La Pologne, autre théâtre du recul du droit à l’IVG

Mis en ligne le 28 juin 2022 Article Monde

Ce qui menace le droit des femmes américaines à disposer librement de leur corps est un aspect seulement d’une dynamique réactionnaire qui dépasse de bien loin les seules frontières des États-Unis. Fin 2020, en pleine crise sanitaire qu’il n’a ni su ni voulu gérer convenablement, le PiS (Droit et justice), parti ultra-conservateur et catholique aux manettes du gouvernement polonais, faisait passer une loi qui interdit l’avortement même en cas de grave malformation du fœtus.
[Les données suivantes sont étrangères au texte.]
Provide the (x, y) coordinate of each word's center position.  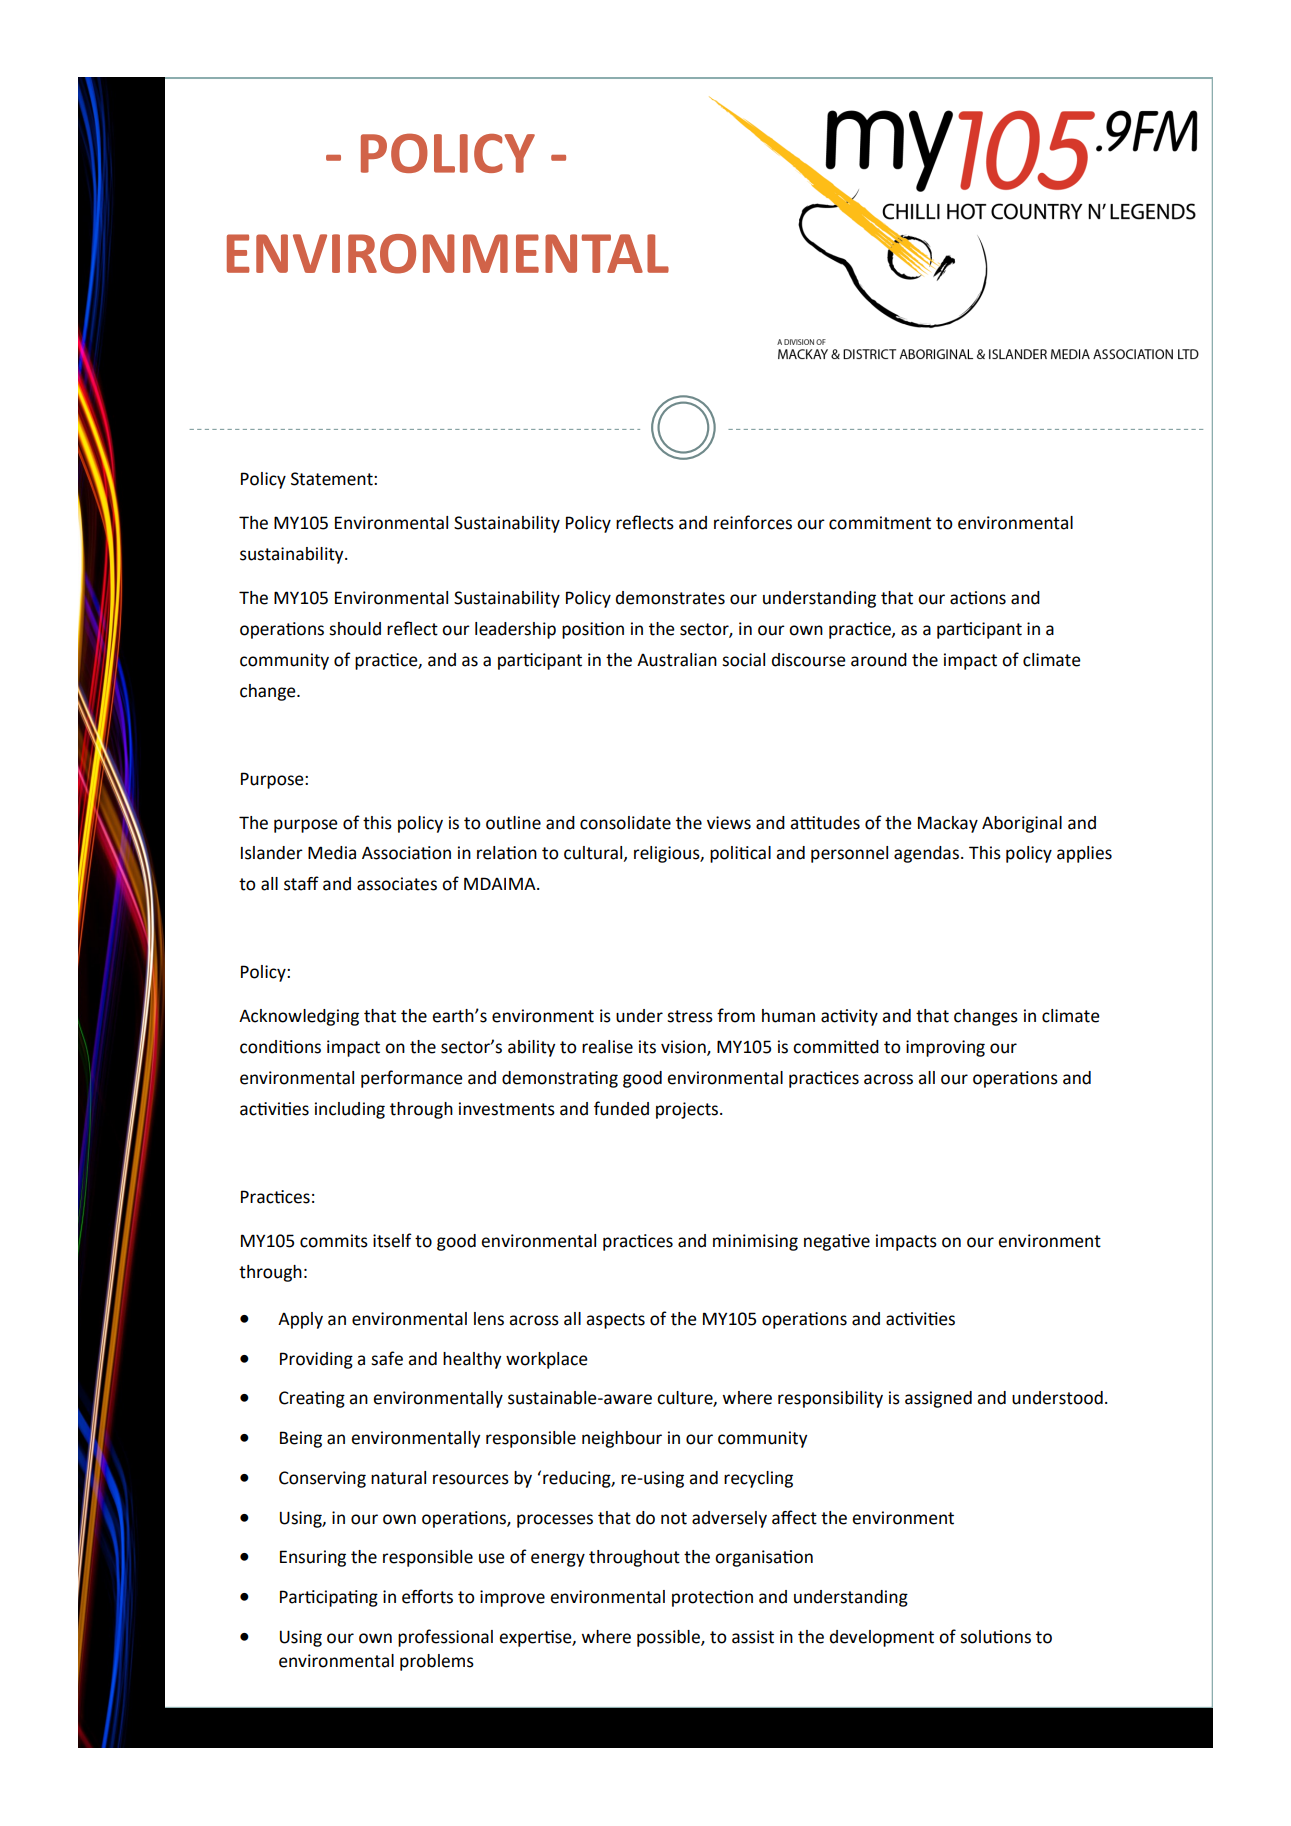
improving (945, 1048)
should (355, 629)
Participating (329, 1598)
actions (978, 598)
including (350, 1110)
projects (688, 1110)
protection (712, 1598)
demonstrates (670, 598)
C’est ce qui donne à la Pologne le triste titre de législation la plus restrictive d’Europe en matière d’avortement. Ce n’est d’ailleurs pas la seule attaque venant du gouvernement polonais ces dernières années, la pilule du lendemain ayant été interdite sans ordonnance à l’été 2017.

Cette loi a déjà des conséquences dramatiques sur la vie des femmes polonaises. Le 22 septembre dernier, une femme de 22 ans est décédée des suites du refus des médecins de pratiquer l’avortement tant que le cœur du fœtus n’avait pas cessé de battre [1], ce qui a provoqué des manifestations de dizaines de milliers de personnes dans le pays. Aujourd’hui, seules quelques centaines d’avortements sont pratiqués, et les femmes qui en ont les moyens se trouvent obligées de voyager dans les pays limitrophes. Mais les plus pauvres sont bien souvent réduites à se procurer des pilules abortives sur le marché noir, ou à recourir à des avortements clandestins souvent coûteux pour leur santé.
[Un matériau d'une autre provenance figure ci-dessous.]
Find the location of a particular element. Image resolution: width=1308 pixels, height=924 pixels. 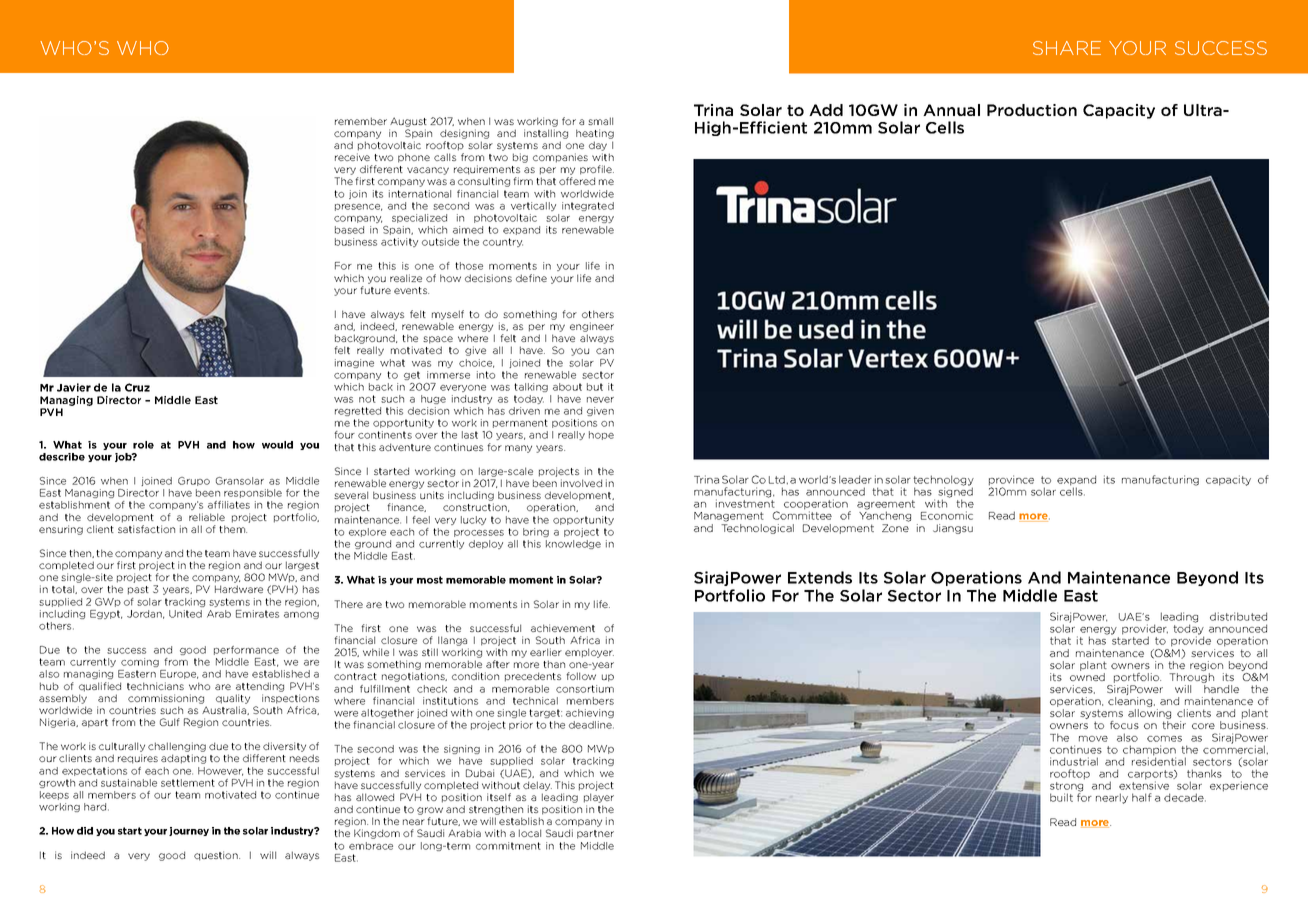

Cruz is located at coordinates (137, 387).
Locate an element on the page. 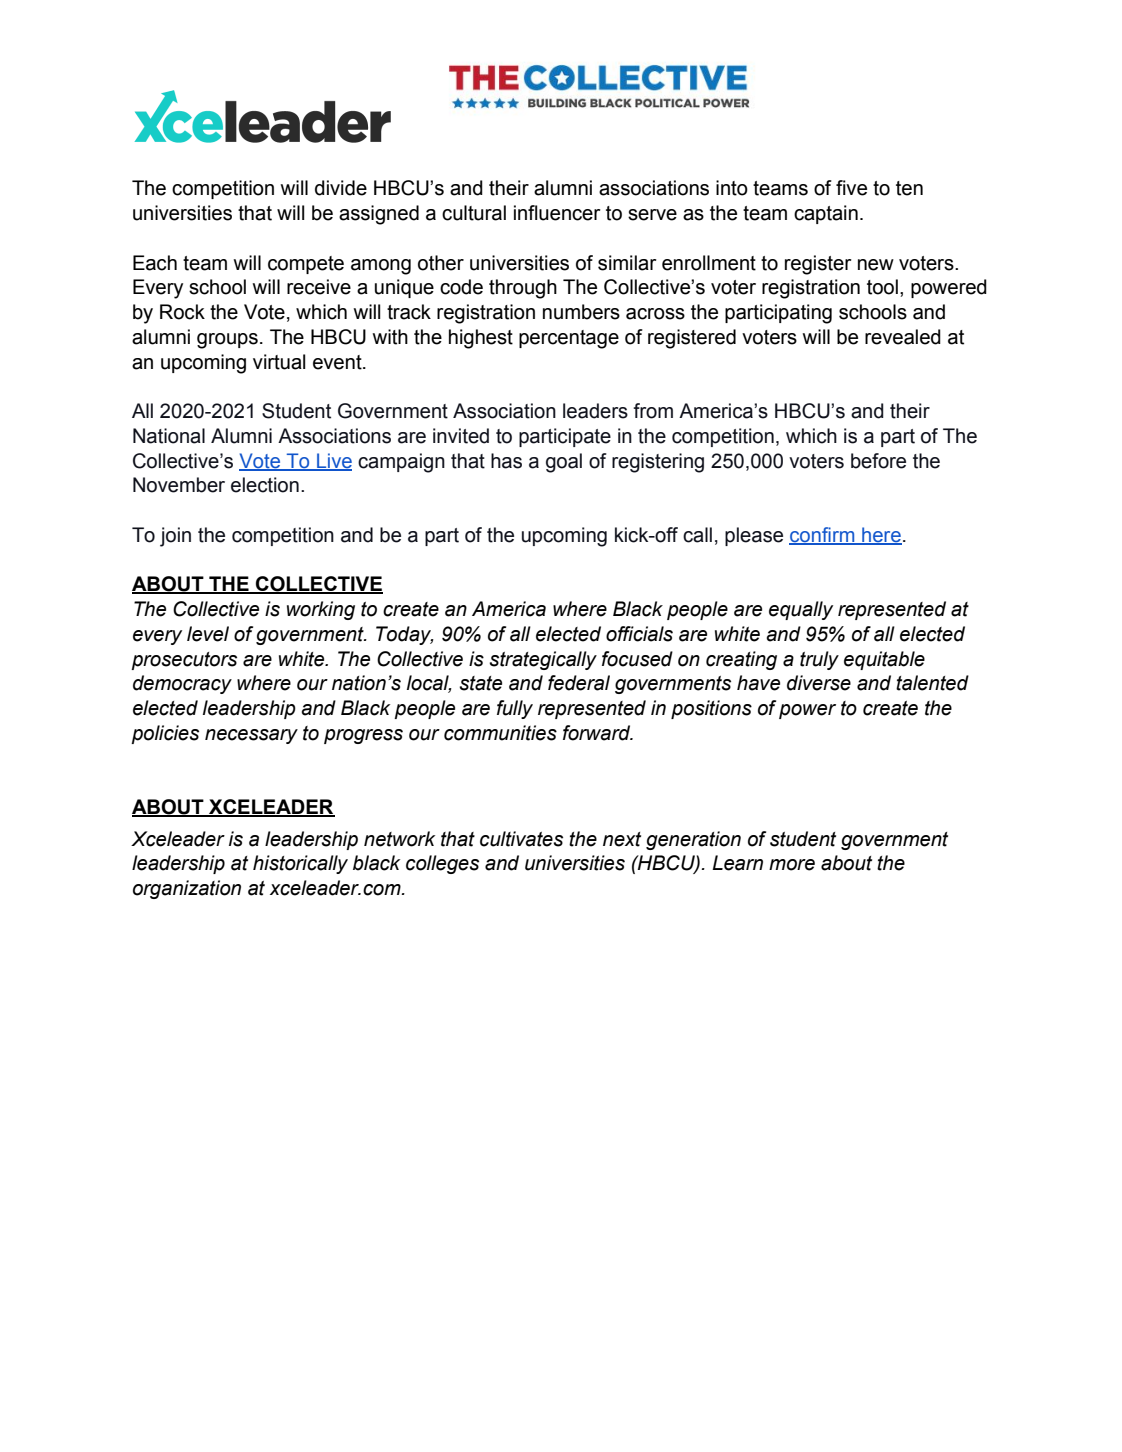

Cette loi immonde a fait l’objet de protestations et de manifestations massives fin 2020, lorsqu’elle était encore à l’état de projet, manifestations d’où a émergé le slogan « PiS hors de nos chattes ! », qui exprime de manière imagée le rejet de ces politiciens obscurantistes se mêlant vraiment de ce qui ne les regarde pas et mettant les femmes en danger. Le mouvement Strajk Kobiet (« la grève des femmes »), déjà mobilisé en 2016 lors des premières tentatives du PiS d’interdire l’avortement en cas de malformation du fœtus, a organisé dès octobre 2020 un mouvement rassemblant des centaines de milliers de manifestants, ce qui était impressionnant dans un contexte sanitaire compliqué. Lors de la grève nationale du 28 octobre, on a assisté à plus de 400 manifestations organisées dans tout le pays, même dans les zones les plus rurales, rassemblant des femmes souvent très jeunes. Celles-ci ont bien souvent dû faire face au groupe Falanga, une milice nationaliste qui a déployé ses 10 000 membres pour s’opposer violemment aux manifestations.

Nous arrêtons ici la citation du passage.